- [What is expected]
Put the part of the material that opens with the line containing "Where should I click to: Click the anchor" and closes with the line containing "coord(363,401)" into a Markdown table with the columns Row and Text. Number each line in order and leave out blank lines.

######

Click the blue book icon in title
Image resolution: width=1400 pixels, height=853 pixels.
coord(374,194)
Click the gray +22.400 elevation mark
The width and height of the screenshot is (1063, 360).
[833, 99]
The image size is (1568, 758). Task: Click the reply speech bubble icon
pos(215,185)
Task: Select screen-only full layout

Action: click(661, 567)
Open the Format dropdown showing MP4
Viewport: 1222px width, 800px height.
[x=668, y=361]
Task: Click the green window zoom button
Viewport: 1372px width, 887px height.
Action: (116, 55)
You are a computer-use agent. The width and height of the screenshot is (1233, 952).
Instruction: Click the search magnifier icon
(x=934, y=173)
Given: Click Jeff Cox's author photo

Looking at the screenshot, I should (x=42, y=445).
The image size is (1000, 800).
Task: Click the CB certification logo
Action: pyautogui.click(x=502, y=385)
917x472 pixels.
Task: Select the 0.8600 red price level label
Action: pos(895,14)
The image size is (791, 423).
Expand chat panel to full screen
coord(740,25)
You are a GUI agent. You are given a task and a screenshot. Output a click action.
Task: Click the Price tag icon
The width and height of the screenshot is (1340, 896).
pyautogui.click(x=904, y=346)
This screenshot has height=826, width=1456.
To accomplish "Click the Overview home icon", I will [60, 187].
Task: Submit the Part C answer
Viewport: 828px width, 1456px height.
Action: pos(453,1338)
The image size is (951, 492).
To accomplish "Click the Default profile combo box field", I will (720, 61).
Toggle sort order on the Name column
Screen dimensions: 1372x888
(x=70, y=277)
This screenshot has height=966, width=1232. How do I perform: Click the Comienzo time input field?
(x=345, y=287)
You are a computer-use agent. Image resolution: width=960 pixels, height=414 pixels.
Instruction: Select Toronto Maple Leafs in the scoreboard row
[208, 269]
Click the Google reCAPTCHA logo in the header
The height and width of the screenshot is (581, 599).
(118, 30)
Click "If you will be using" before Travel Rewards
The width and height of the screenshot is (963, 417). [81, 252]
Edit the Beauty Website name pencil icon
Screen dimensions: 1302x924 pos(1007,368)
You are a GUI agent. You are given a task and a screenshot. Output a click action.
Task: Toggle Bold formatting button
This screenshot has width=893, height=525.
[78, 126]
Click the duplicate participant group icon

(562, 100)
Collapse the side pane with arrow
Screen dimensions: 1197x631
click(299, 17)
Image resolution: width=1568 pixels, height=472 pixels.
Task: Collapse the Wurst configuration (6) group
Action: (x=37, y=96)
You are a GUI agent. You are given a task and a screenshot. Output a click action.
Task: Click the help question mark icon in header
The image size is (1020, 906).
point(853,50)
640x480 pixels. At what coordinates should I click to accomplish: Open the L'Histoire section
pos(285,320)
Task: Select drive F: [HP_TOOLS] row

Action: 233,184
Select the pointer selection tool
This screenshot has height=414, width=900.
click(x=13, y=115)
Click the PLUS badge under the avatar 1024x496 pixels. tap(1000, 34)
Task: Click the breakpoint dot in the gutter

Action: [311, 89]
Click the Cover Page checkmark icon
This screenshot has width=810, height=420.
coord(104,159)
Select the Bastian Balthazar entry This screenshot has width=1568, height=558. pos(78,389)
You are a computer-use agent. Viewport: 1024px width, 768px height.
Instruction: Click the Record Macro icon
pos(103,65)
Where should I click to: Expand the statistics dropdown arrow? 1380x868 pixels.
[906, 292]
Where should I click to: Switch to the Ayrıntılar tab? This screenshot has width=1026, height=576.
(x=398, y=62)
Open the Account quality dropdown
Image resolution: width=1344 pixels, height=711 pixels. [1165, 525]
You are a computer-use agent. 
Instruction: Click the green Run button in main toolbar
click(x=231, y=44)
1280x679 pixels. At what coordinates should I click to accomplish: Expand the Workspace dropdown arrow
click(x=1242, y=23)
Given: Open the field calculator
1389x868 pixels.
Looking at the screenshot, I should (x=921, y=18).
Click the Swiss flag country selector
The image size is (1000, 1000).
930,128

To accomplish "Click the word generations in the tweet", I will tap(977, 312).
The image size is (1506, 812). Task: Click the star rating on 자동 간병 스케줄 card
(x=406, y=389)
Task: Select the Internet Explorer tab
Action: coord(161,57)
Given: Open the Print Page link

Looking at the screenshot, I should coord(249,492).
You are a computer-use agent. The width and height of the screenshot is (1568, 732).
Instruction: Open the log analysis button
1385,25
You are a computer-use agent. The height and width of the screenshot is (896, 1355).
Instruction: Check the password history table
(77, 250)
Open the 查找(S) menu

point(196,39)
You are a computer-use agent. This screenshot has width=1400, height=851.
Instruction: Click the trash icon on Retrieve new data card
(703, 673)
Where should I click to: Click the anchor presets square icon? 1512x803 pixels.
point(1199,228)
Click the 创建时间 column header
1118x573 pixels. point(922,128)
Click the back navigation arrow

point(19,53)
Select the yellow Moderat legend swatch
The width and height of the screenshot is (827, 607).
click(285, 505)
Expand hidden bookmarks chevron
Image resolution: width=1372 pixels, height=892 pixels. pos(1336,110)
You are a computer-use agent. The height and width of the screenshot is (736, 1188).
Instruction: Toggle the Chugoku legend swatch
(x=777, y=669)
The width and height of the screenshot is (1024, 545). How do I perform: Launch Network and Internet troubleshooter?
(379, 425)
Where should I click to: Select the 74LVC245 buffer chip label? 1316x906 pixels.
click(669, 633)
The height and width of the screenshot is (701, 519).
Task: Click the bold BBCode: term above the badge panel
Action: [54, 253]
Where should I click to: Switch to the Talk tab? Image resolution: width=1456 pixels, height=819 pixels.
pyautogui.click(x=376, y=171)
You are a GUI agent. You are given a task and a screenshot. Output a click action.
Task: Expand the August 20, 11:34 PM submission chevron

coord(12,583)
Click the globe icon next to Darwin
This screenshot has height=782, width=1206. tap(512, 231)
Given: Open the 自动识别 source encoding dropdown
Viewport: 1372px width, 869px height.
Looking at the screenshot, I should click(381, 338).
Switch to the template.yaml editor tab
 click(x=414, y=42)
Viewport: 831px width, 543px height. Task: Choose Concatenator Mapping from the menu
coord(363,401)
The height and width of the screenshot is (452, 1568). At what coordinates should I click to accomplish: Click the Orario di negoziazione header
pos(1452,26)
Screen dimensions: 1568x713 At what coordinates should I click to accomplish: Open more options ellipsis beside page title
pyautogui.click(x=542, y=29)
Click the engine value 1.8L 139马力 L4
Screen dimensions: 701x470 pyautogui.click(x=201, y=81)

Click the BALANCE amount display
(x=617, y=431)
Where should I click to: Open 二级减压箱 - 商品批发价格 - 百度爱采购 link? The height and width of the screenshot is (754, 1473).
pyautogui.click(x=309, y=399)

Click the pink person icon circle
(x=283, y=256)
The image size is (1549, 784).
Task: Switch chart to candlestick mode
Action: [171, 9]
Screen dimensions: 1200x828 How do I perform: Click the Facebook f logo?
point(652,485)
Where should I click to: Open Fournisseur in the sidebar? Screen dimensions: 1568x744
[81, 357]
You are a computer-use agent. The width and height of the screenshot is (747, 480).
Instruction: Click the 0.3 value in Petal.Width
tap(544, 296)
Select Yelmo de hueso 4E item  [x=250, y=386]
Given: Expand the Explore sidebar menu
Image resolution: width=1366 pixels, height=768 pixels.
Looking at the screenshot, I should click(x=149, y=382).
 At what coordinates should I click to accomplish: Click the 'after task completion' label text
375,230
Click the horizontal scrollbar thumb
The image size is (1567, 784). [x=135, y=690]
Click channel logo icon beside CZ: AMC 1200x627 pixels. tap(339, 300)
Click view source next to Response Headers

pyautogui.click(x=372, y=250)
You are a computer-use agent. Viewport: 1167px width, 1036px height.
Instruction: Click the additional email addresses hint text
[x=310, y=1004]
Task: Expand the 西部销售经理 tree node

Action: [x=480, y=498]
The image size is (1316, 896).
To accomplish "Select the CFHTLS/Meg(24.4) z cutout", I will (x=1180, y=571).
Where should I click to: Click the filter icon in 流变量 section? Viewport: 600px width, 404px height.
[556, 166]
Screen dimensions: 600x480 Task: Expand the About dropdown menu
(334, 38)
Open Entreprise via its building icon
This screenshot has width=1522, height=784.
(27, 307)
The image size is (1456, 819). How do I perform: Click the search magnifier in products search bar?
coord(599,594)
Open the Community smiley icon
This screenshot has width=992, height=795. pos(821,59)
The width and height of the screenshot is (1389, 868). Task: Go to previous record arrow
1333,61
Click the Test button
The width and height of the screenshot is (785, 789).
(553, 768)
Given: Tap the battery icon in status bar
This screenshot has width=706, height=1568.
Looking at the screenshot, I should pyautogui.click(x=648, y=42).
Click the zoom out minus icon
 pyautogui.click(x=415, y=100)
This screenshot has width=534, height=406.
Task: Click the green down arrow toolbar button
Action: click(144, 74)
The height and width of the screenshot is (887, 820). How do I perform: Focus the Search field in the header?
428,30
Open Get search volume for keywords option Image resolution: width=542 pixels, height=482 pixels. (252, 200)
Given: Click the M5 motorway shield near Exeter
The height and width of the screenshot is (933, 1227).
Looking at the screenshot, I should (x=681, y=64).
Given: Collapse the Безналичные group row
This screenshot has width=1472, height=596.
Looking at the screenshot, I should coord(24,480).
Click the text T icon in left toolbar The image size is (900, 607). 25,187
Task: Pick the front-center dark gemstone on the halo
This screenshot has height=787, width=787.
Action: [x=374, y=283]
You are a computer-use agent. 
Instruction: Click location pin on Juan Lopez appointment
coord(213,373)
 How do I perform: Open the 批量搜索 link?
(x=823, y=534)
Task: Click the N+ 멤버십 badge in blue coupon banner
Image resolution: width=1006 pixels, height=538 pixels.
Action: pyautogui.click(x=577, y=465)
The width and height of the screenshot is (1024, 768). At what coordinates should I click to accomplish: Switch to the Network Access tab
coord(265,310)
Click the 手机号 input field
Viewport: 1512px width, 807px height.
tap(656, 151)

######

- [Correct response]
| Row | Text |
|---|---|
| 1 | Where should I click to: Click the anchor presets square icon? 1512x803 pixels. |
| 2 | point(1199,228) |
| 3 | Click the 创建时间 column header |
| 4 | 1118x573 pixels. point(922,128) |
| 5 | Click the back navigation arrow |
| 6 | point(19,53) |
| 7 | Select the yellow Moderat legend swatch |
| 8 | The width and height of the screenshot is (827, 607). |
| 9 | click(285, 505) |
| 10 | Expand hidden bookmarks chevron |
| 11 | Image resolution: width=1372 pixels, height=892 pixels. pos(1336,110) |
| 12 | You are a computer-use agent. The height and width of the screenshot is (736, 1188). |
| 13 | Instruction: Toggle the Chugoku legend swatch |
| 14 | (x=777, y=669) |
| 15 | The width and height of the screenshot is (1024, 545). How do I perform: Launch Network and Internet troubleshooter? |
| 16 | (379, 425) |
| 17 | Where should I click to: Select the 74LVC245 buffer chip label? 1316x906 pixels. |
| 18 | click(669, 633) |
| 19 | The height and width of the screenshot is (701, 519). |
| 20 | Task: Click the bold BBCode: term above the badge panel |
| 21 | Action: [54, 253] |
| 22 | Where should I click to: Switch to the Talk tab? Image resolution: width=1456 pixels, height=819 pixels. |
| 23 | pyautogui.click(x=376, y=171) |
| 24 | You are a GUI agent. You are given a task and a screenshot. Output a click action. |
| 25 | Task: Expand the August 20, 11:34 PM submission chevron |
| 26 | coord(12,583) |
| 27 | Click the globe icon next to Darwin |
| 28 | This screenshot has height=782, width=1206. tap(512, 231) |
| 29 | Given: Open the 自动识别 source encoding dropdown |
| 30 | Viewport: 1372px width, 869px height. |
| 31 | Looking at the screenshot, I should click(381, 338). |
| 32 | Switch to the template.yaml editor tab |
| 33 |  click(x=414, y=42) |
| 34 | Viewport: 831px width, 543px height. Task: Choose Concatenator Mapping from the menu |
| 35 | coord(363,401) |